Cybersecurity is the technology and practices that are designed to protect building data and equipment from attack, damage or unauthorized access. It is dangerous to make the assumption that smart technology and building automation automatically include security elements.
Building Automation and Cybersecurity
On new construction projects, incorporating smart building technology into the overall building management plan is an easier task than incorporating it into legacy systems as upgrades and equipment replacement is required. Since developers have been designing building control systems to work with existing operational technology of the building and this technology is often implemented by personnel that are not IT and cybersecurity experts, these legacy automation systems are leaving buildings vulnerable. Building automation is going through a transformation. As soon as one product is implemented, the next version of it is on the market with improved features. As soon as one cyber threat is recognized and addressed, attackers devise new ways to breach company systems.

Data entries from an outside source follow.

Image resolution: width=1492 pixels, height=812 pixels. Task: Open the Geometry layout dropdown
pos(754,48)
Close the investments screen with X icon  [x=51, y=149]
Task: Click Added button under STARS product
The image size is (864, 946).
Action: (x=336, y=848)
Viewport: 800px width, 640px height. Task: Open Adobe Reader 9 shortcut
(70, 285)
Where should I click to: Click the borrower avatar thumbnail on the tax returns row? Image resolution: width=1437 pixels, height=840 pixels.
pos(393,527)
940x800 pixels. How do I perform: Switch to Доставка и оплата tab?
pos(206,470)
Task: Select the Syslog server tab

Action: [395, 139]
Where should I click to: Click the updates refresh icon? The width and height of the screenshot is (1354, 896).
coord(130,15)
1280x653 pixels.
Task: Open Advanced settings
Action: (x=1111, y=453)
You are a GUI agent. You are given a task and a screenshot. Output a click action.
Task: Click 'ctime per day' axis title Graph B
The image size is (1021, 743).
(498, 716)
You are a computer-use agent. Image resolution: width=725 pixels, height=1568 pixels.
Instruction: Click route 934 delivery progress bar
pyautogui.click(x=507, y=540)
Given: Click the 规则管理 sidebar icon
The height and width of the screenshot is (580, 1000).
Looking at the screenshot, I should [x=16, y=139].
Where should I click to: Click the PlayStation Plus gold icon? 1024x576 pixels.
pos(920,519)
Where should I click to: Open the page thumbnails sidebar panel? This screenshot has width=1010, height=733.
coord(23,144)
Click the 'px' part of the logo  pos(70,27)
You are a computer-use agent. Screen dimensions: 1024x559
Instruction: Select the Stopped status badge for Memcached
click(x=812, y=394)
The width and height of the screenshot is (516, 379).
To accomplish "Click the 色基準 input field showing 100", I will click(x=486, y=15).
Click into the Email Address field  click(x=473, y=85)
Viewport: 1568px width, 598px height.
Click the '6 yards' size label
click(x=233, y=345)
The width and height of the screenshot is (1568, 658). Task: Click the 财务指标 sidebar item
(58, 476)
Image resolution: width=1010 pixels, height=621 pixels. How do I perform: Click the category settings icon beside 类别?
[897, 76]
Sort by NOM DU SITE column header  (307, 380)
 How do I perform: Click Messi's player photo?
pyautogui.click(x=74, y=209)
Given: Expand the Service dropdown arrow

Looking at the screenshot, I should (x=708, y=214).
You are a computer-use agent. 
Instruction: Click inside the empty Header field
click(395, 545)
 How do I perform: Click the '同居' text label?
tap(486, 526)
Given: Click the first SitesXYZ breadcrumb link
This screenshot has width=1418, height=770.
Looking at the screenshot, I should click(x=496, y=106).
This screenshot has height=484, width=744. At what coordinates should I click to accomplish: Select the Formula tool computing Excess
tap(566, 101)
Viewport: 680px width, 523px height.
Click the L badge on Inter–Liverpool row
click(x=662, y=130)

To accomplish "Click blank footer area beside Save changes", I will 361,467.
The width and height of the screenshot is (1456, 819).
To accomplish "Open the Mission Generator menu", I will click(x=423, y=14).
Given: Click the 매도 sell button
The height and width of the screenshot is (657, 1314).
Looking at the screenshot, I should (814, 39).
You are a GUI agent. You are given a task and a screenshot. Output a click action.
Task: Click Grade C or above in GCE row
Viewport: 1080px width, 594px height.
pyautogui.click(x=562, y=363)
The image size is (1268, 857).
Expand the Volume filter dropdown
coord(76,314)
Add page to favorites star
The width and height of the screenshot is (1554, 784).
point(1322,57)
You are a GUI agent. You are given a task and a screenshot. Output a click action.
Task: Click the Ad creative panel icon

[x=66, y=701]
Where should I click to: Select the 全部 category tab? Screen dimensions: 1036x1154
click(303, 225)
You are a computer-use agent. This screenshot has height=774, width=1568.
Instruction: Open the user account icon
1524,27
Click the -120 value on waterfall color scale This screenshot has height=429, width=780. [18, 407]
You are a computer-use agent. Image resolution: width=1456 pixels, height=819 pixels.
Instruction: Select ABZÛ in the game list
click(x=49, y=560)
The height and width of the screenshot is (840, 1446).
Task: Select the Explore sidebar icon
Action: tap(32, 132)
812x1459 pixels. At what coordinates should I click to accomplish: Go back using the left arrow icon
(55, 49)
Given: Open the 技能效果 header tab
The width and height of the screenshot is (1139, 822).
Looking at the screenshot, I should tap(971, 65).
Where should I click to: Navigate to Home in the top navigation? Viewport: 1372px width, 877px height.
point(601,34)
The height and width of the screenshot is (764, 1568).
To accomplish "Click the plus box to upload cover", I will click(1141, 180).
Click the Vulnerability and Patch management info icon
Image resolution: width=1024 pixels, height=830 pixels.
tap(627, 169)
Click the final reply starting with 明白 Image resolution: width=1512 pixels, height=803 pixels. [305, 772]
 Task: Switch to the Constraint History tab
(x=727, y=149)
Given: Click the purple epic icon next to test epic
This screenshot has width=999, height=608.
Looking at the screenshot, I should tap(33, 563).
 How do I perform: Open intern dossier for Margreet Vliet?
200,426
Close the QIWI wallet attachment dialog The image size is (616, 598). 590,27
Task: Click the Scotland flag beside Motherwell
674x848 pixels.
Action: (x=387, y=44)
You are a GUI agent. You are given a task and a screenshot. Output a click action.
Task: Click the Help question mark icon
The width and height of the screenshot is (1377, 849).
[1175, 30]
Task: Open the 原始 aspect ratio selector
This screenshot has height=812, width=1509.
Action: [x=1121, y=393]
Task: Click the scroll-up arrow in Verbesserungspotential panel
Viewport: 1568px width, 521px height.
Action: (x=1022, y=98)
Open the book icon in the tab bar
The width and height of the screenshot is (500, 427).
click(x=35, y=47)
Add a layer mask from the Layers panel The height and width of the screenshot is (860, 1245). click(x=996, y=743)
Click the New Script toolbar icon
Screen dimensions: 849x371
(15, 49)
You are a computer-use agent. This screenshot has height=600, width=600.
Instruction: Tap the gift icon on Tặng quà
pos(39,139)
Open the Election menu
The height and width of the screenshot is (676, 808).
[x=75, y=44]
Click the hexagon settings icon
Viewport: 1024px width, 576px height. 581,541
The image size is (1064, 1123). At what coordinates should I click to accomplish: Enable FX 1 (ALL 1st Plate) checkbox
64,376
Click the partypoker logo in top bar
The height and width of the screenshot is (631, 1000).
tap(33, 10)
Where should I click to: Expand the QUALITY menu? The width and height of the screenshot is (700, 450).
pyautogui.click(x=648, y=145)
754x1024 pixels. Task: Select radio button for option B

Building owner-operators are taking advantage of the huge opportunities to reduce energy and operational costs, as well as increase occupant comfort, that smart technology and the IoT offer. Lower cost sensors are being implemented to gather as much data as possible and these sensors can be a vulnerability due to their connectivity. Digitizing legacy systems can also increase cyber risk.
Increasing dependence on smart technology has resulted in highly sophisticated cyber-attacks. OT systems that are interconnected can allow hackers access through HVAC systems or other OT systems to the company’s sensitive data. Strategies to protect against these ever changing threats must be active and ongoing. They should include early detection of changes in endpoint devices and abnormal communications.
Cyber Threats to Smart Buildings
Cyber threats come in three major forms, privilege misuse, malware injection, and insecure protocol exploits. Cybersecurity experts develop products to detect and defend against these common attacks. Traditional IT and cybersecurity experts often lack the technical knowledge of building OT systems and requirements. Third party suppliers are available that specialize in OT-level cybersecurity. Providers offer a wide range of services that span from initial assessment to operational lifecycle services.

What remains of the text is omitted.